Mr. Piper looked on and admired, while his young wife wasted his money, laughed at his friends, and made light of his opinions; but he was not altogether satisfied or easy in his mind. It would not be always so, he thought. There would come a day! The Duchess was carrying things with a high hand. It was perhaps just as well to let her have her fling. She was so unaccustomed to the command of money, poor little woman, that she might be forgiven for spending it somewhat recklessly. And, after all, this increased expenditure was pleasanter than poor Moggie’s carefulness and perpetual lamentations about butcher’s bills and pounds of butter. Mr. Piper liked his new butler, and was even in his heart of hearts not displeased with the powdered footman or the top-booted groom, though he affected to despise those follies. He felt himself on a level with the Timperleys in their scarlet Tudor mansion, with its jutting windows and leaden lattices, its deep porch and iron-studded door, its gilded vane and many gables, at once intensely old and dazzlingly new. He was living as became his wealth and social status, living like the Porkmans and the Wigzells, and the rest of his purse-proud acquaintance. The first Mrs. Piper had hung upon him like a log on a hobbled donkey, and had deprived him of all freedom, with her ever-lasting economical scruples. He had been afraid to give a dinner party, knowing that for a month after there would be ceaseless wailings about the expense of the feast.
‘Piper, have you any idea what grouse were when you asked Mr. Timperley to dinner last August?’ Mrs. Piper would demand.
‘I know the brace we had were uncommonly tough, and precious badly cooked,’ Mr. Piper would retort.
‘They were twelve shillings a brace, Piper. Here’s the poulterer’s bill to prove it to you. I call it sinful to eat game at such a price. You know you ordered them, Piper.
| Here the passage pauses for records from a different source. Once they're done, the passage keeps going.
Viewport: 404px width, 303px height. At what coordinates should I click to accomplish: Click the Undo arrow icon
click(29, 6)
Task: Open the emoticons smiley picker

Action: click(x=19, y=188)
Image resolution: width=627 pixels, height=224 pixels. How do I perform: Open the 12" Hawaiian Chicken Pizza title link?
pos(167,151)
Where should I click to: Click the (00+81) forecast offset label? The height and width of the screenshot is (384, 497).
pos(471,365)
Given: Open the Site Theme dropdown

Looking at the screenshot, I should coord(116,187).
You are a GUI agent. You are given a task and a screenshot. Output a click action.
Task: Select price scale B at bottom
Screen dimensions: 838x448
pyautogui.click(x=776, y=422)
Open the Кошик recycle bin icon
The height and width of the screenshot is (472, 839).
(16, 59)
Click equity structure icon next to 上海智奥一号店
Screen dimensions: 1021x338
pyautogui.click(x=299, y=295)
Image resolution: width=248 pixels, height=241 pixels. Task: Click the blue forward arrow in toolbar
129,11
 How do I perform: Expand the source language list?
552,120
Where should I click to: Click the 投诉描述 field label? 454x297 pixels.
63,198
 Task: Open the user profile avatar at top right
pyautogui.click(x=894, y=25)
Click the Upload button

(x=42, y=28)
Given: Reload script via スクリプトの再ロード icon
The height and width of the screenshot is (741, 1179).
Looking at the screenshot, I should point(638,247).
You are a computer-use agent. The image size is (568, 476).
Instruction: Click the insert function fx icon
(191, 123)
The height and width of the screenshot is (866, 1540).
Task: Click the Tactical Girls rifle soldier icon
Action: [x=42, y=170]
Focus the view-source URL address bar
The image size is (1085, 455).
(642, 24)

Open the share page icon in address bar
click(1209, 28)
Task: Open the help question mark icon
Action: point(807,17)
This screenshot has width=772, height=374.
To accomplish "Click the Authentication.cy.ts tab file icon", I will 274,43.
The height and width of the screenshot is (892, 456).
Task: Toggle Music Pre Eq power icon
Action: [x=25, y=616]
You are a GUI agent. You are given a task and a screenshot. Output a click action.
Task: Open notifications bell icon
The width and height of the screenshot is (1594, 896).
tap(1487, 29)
I should have inquired what they were to cost—but you never do.’
‘I wanted to give Timperley a decent dinner,’ Mr. Piper would reply. ‘Hang it, Moggie! when I go to Timperley’s he feeds me on the fat of the land. Besides, we can afford it.’
‘Nobody can afford wanton extravagance,’ Mrs. Piper would groan; and this kind of conversation would occur daily.
Thus it was a new thing to Mr. Piper to have his domestic life administered with liberal-handed luxury, to hear no complaints about the misconduct of servants or the price of provisions, not to be awakened abruptly from his after-dinner nap to be told that bread had gone up a halfpenny, or that Scrogfield was charging thirteen-pence for fillet of veal.
‘Upon my word, little woman,’ he exclaimed one day, delighted with his wife’s cleverness, ‘you have made the house a paradise.’
It was still more a paradise after Christmas, for the second Mrs. Piper, having found out that her step-daughters were sadly in want of dancing and calisthenics, which they could not be taught properly at home, and would be much benefited by being transplanted to Miss Turk’s boarding school, on the outskirts of Great Yafford, the school at which Mrs. Dulcimer and all the best people in the neighbourhood had been educated, under the aunts and predecessors of the reigning Miss Turk.
Mr. Piper was rather disappointed, just at first, by this idea of Bella’s. He had hoped to have his daughters always at home. They were troublesome, rude, and noisy, but still Mr. Piper loved them, as the gladiator loved his young barbarians.